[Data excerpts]
++++++++
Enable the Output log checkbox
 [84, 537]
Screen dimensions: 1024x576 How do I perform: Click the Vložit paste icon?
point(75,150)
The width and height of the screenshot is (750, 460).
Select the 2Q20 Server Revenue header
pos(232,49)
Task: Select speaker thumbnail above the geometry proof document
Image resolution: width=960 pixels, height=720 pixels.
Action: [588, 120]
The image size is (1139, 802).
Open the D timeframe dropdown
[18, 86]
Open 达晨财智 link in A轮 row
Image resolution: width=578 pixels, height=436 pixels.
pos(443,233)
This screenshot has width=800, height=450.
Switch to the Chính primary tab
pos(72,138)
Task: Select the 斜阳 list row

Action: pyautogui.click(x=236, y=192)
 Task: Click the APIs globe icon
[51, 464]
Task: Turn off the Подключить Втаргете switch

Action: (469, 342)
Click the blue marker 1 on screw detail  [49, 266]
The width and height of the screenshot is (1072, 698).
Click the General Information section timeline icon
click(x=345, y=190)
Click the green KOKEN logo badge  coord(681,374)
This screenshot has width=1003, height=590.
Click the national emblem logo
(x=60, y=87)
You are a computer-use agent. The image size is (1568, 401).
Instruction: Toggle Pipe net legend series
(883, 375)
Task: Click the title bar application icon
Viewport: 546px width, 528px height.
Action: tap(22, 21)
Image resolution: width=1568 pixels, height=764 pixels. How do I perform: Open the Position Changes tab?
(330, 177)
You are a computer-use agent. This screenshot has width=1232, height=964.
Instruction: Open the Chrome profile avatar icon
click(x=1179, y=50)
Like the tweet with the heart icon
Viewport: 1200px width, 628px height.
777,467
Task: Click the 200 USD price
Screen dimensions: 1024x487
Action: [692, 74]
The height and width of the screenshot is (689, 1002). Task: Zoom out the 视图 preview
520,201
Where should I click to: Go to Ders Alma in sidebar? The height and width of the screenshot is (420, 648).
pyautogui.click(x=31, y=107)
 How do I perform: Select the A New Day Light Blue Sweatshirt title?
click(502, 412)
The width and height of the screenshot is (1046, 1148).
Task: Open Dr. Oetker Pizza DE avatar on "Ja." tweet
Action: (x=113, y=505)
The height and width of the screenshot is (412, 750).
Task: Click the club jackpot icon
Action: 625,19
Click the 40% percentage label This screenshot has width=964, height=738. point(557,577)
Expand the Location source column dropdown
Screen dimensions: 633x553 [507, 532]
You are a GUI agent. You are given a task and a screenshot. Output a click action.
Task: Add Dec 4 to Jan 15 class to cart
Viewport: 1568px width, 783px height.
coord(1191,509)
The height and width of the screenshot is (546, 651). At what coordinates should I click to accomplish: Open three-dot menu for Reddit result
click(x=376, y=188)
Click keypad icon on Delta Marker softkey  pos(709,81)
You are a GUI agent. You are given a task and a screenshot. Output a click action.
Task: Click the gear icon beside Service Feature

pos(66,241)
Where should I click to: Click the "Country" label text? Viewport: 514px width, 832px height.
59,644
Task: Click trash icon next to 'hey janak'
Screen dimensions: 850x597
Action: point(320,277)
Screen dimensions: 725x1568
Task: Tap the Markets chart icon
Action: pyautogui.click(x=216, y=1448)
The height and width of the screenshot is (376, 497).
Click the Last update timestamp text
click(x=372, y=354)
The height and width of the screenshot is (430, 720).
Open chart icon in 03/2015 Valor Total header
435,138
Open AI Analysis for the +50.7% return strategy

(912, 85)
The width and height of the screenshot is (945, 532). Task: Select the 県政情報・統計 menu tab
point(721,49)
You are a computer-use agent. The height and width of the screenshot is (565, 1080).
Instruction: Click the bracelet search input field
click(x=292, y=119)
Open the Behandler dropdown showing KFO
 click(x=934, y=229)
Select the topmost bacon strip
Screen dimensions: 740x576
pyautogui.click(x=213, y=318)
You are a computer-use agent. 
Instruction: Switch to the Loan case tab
++++++++
### [Problem description]
Scan the records above for the string "This", then select every line that holds it.

### [Solution below]
This screenshot has width=800, height=450.
This screenshot has width=1003, height=590.
You are a computer-use agent. This screenshot has width=1232, height=964.
Click the 40% percentage label This screenshot has width=964, height=738. point(557,577)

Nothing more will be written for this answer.